Из второй шеренги шагнул здоровый, широкий в кости парень с плоским весёлым лицом и с ушами, которые бывают только у двух категорий людей — у борцов и у боксёров.
— Ефрейтор Шабанов.
— Слушаю.
— Товарищ капитан, а правда, что вы одесский?
— Одессу только краем глаза видел, — усмехнулся я. — Сам с Кубани, детдомовский.
— Жаль, — расстроился Шабанов. — В Одессе, говорят, борьба хорошая была. Общество «Динамо», и вообще.
По строю прошло движение. Не смех, а именно движение — люди чуть подались, чтоб лучше видеть.
— Разрешите спросить, товарищ капитан?
— Спрашивай.
— Мы тут борьбой занимаемся. Для формы. Вон, бревно есть. Может, поборемся, товарищ капитан? По-хорошему, без обид. Чтоб знать, значит, кто чем дышит.
Он сказал это очень доброжелательно. Предложение было идеальное. Откажешься — значит боишься, и это увидят шестьдесят три человека. Согласишься — выйдешь на бревно с борцом-классиком, который весит на двадцать килограммов больше, у которого не простреляно бедро, и он в теории завяжет меня в узел.
И то и другое — конец.
— Шабанов, выйти из строя.
Он вышел, довольный, и начал закатывать рукава. Я снял часы, отдал писарю подержать:
— Рота, разомкнись. Дайте место.
Строй раздался полукругом — охотно, быстро, кто-то присел на корточки, чтоб лучше видеть. Тюлькин, стоявший с краю, немедленно начал что-то шептать соседу, и я готов был поспорить на месячный оклад, что он принимает ставки.
Я снял ремень и отдал тому же писарю. Рукава гимнастерки закатал. Шабанов встал в стойку. Стойка у него была хорошая, настоящая: чуть боком, колени мягкие, руки вперёд, ладони открыты. Он подсел, качнулся с ноги на ногу, проверяя траву, и я увидел, как у него поехали плечи — он уже прицеливался.
— Вы это, товарищ капитан, — сказал он миролюбиво. — Вы за бок не бойтесь. Я аккуратно.

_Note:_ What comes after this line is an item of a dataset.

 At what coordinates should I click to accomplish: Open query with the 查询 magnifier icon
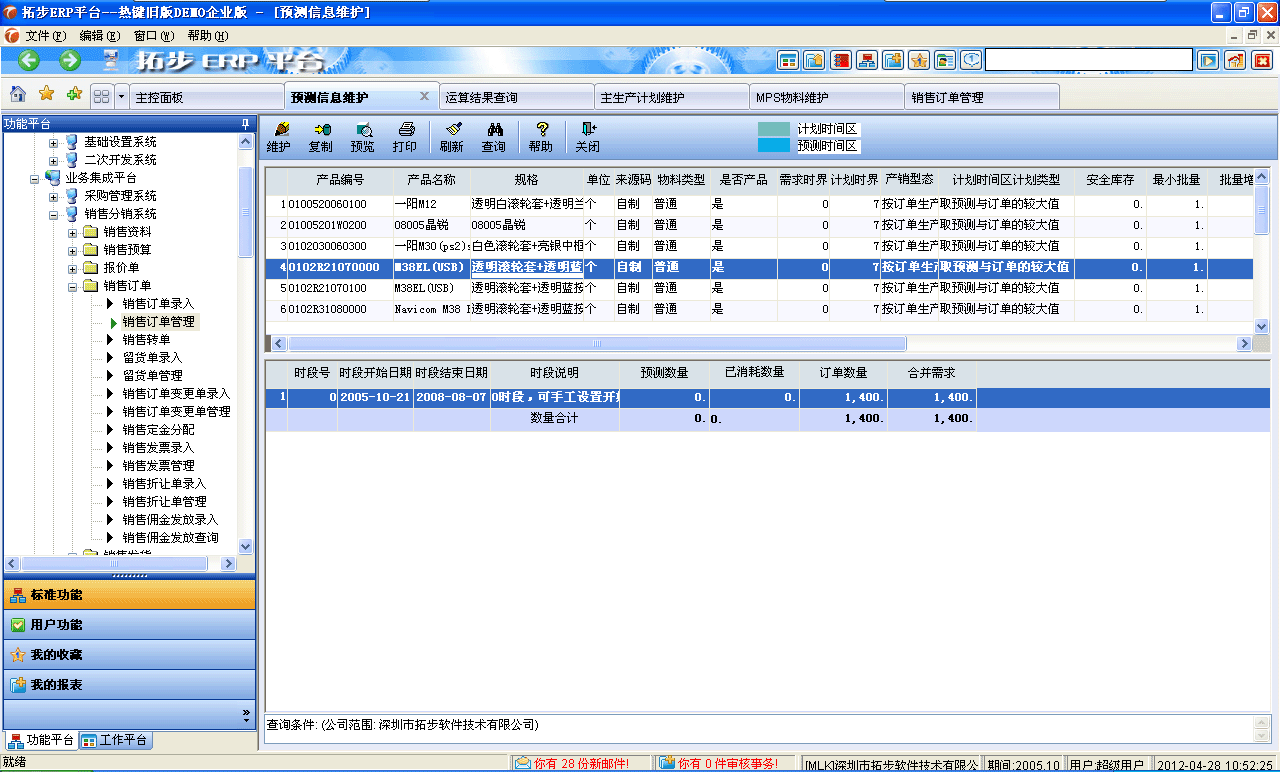[495, 136]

— Спасибо, боец, — хохотнул я.
Мы начали сходиться. Он неспешно шёл в захват, уверенный в своих силах настолько, что на лице читались мысли о том, как сильно его будут уважать бойцы за то, что он сломал новичка-капитана. Я сделал два шага навстречу и на третьем, когда до него оставалось меньше метра и он уже потянулся ко мне открытыми ладонями, резко ударил его в челюсть снизу-сбоку. Костяшки отозвались, Шабанов мешком рухнул на траву.
Нокаут.
В саду стояла тишина.
— Оказать помощь! — скомандовал я, указав на ефрейтора.

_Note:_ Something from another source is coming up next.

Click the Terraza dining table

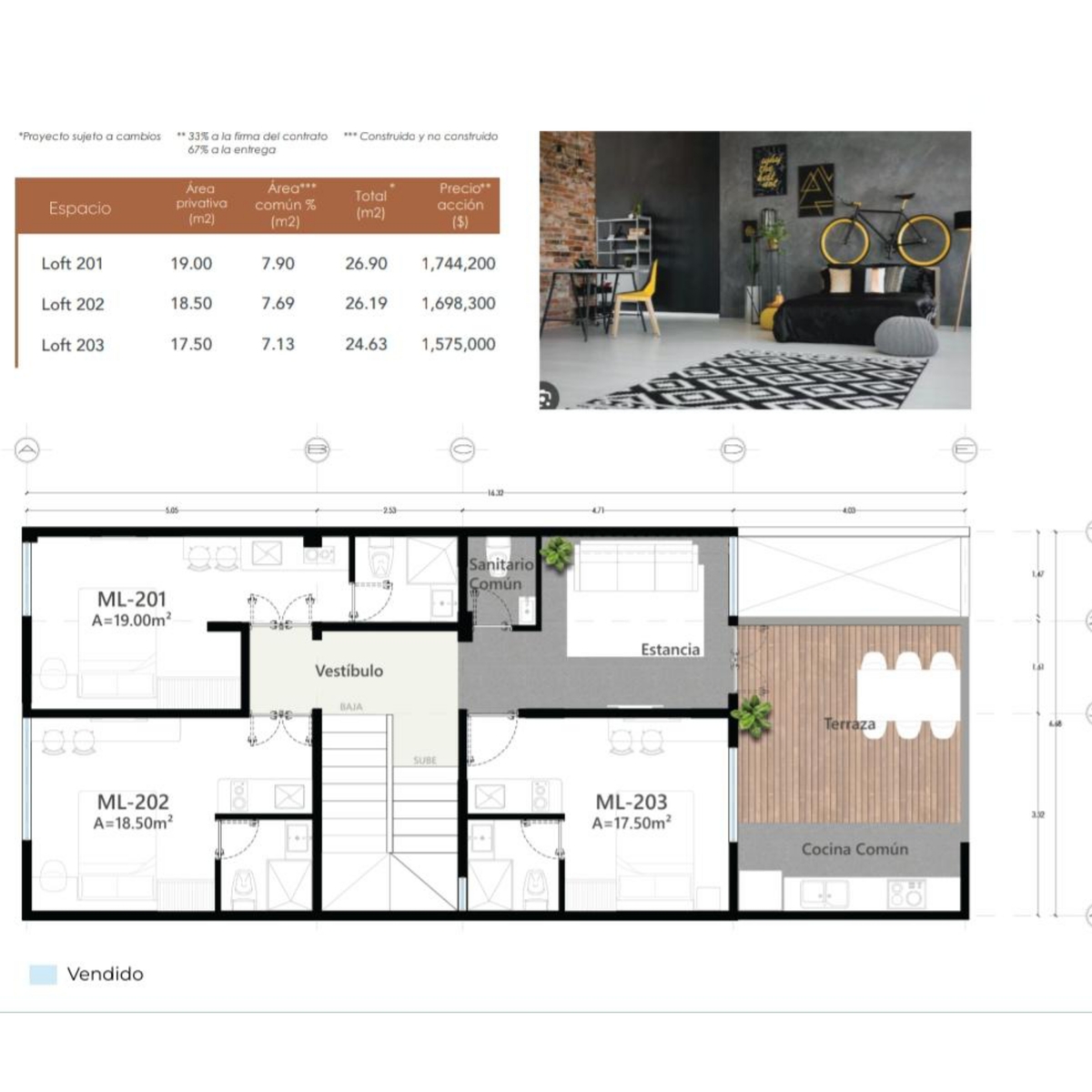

Тишина продержалась ещё секунду, потом рота вспомнила, что умеет двигаться. Двое подхватили Шабанова под мышки и перевернули на бок, третий побежал к бочке у забора и вернулся с полным котелком, расплёскивая на ходу.
— Гриш. Гриша!
Первую пощёчину ему отвесили осторожно, вторую — от души, а на третьей тот, кто бил, оглянулся на меня, будто спрашивая разрешения. Я кивнул.
Вода плюхнула Шабанову на лицо и за воротник. Он булькнул, дёрнулся и открыл глаза — сначала один, потом второй, и оба смотрели в разные стороны.

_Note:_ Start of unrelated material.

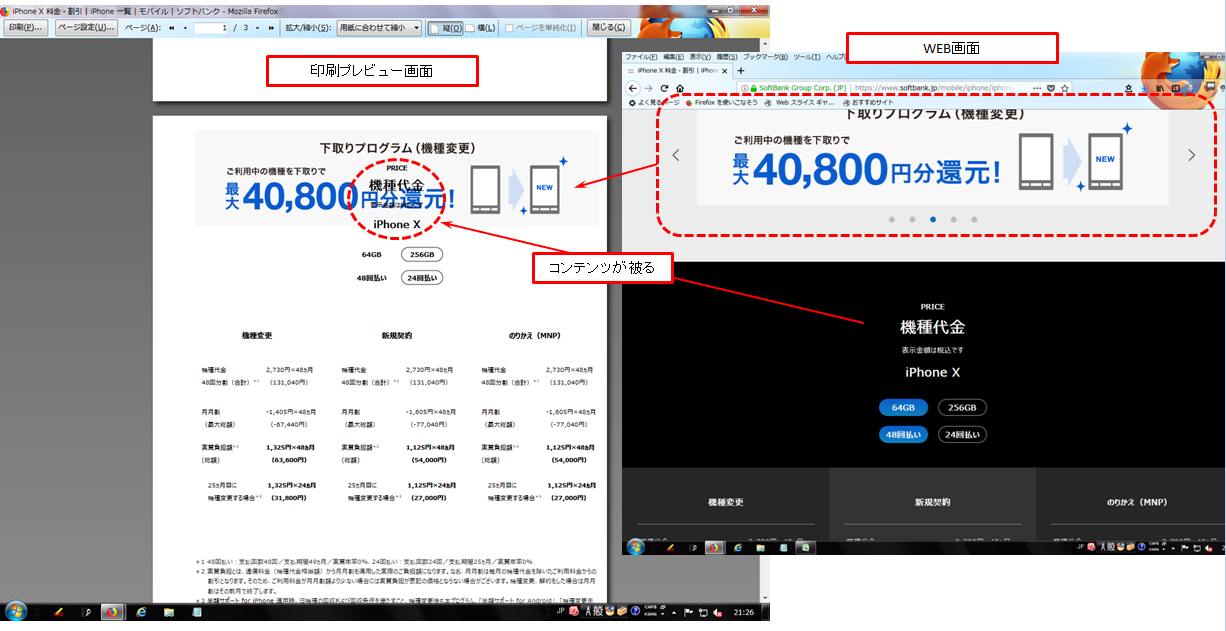Jump to last page in print preview
The image size is (1226, 631).
tap(271, 28)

— Живой, — доложили мне из-под яблони.
— Вижу, что живой. Посадите.
Его посадили. Он посидел, потрогал челюсть, подвигал ею вправо-влево, проверяя, на месте ли, и обнаружил, что на месте. После этого он поднял глаза и нашёл меня. Обиды в них не было. Было очень внимательное недоумение — так смотрит человек, у которого только что сломался понятный ему мир и который очень хочет узнать, как теперь этот мир устроен.
— Встать.
Он встал. Покачнулся, но встал.
— Ефрейтор Шабанов, вы предложили командиру роты бороться. Я вам объясню, почему это глупость, — я говорил громко, чтобы слышали все шестьдесят три. — Борьба — это спорт. В спорте есть правила, есть ковёр, есть судья и есть уважение к сопернику. Немец про эти правила не слышал. Он вас будет бить сзади, в темноте, ножом и по затылку, и никакого судьи там не будет.